O romance é dividido em 12 capítulos, cujos títulos antitéticos (Nunca mais e Para Sempre; Silêncio e Som, etc.) reforçam a divisão espacial das páginas, realçada por tons de cores distintos. O artifício (que se quer engenhoso, mas, em minha opinião, pueril) marca a alternância do foco narrativo: ora o narrador, em primeira pessoa, relembra momentos da infância, ora fala do presente, já adulto, em terceira pessoa.
Uma observação.
Uso o termo romance a contragosto (na falta de outro vocábulo), muito embora resenhas classifiquem assim esse trabalho de Carrascoza, bem como é o que está na CIP do volume de que disponho. Penso, contudo, faltar ao livro a encorpadura que se espera das narrativas usualmente categorizadas como romances. Em entrevista publicada em 2018, no site da Biblioteca Nacional, recuperou-se uma declaração do autor, ex-publicitário e atualmente professor na ESPM e na USP, que dissera usar "a rapidez da propaganda para deixar o texto literário menos gorduroso e a literatura para não fazer propaganda convencional". Carrascoza fala então em "texto justo, sem excessos" e que este é "um aliado atraente para tocar o leitor". Essa estratégia parece estar dando certo para ele, a contar pelos prêmios recebidos. O que não me impede de achar o romance de que estamos falando meio ralo. O escritor, a meu ver, tem se saído melhor como contista.
Algumas palavras sobre as seções que fecham o livro.
Há um belo paralelismo nas páginas finais.
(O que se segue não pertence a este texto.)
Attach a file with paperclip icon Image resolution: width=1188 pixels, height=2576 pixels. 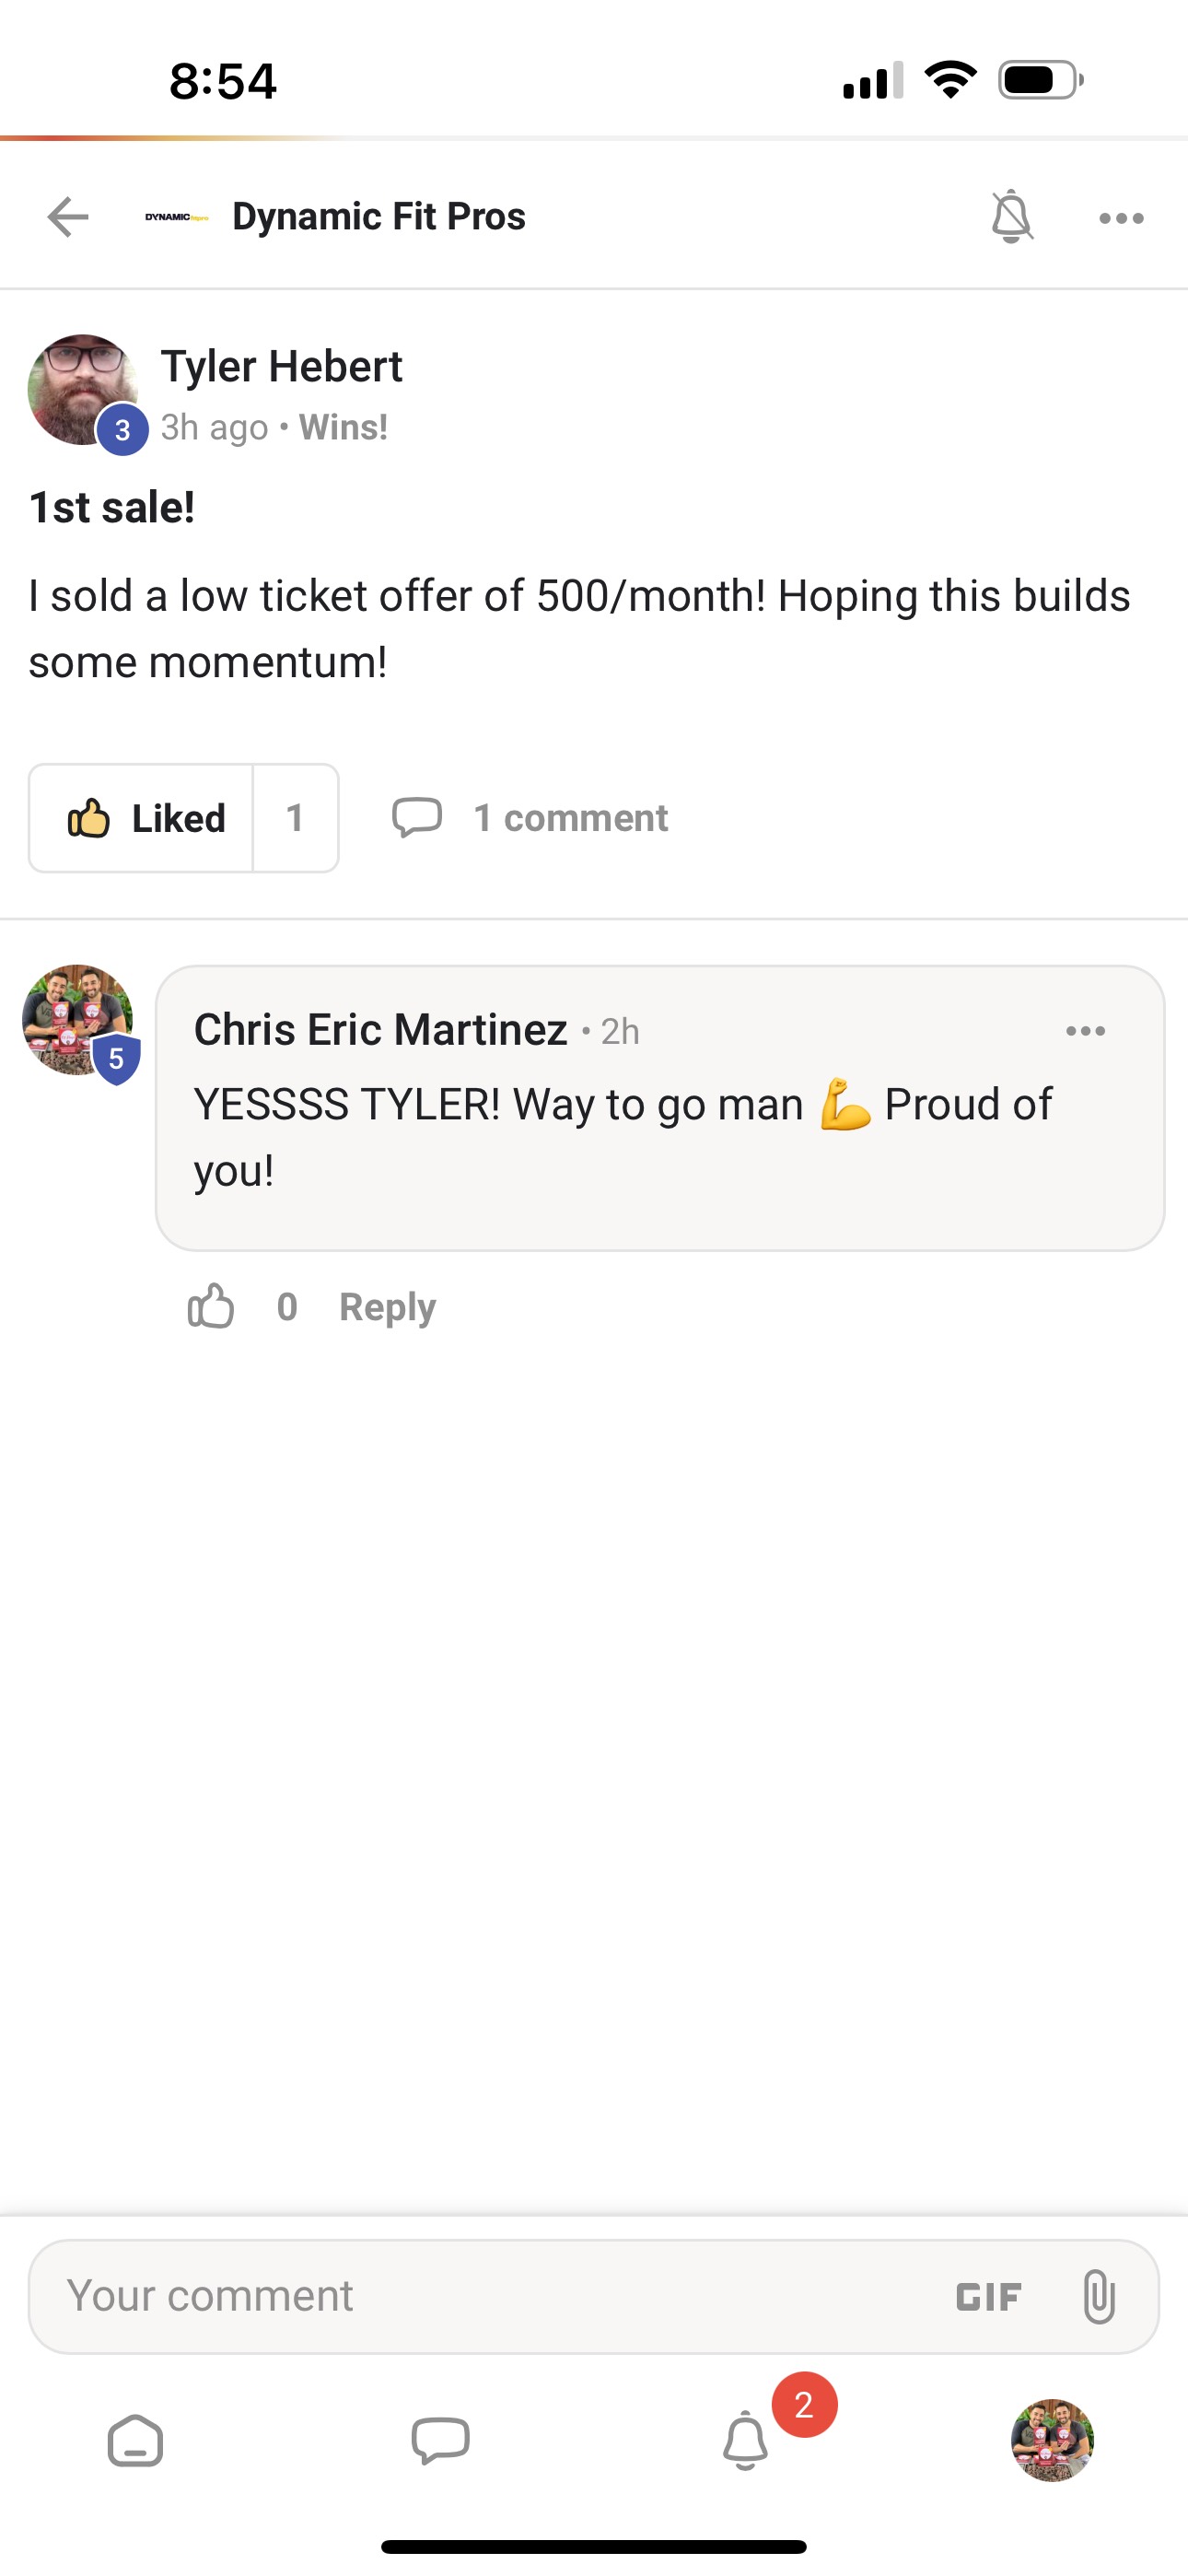click(1098, 2296)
No penúltimo capítulo (Fim), o narrador diz:
"Para mim [quando menino], havia o dia (a escola, os amigos, as brincadeiras) e a noite; mas a noite não era o fim do dia, a noite (o medo, o cansaço, o sono) era apenas uma longa e escura hora antes de um novo dia".
No último (Recomeço), faz outra avaliação, agora adulto:
"Para ele, àquela altura, havia o presente (o trabalho, a solidão, o menino) e todas as ausências (o pai, a mãe, a mulher) e elas aumentavam a cada ano, os dias eram apenas uma longa e iluminada hora entre duas noites".
Enquanto a criança ainda olha para o mundo com uma certa expectativa animada, o homem crescido já sabe que "a vida era o que era [...] tudo no caminho é para ficar lá atrás, as pessoas carregam só aquilo que deixam de ser, o presente é feito de todas as ausências". Mesmo assim ele decide rever o lugar da infância, tentado reencetar a rota de sua existência.
Conseguirá?
BG de Hoje
Não é das minhas bandas preferidas, mas o WEEZER, admito, grava umas coisas sensacionais vez ou outra. Por exemplo, Do You Wanna Get High?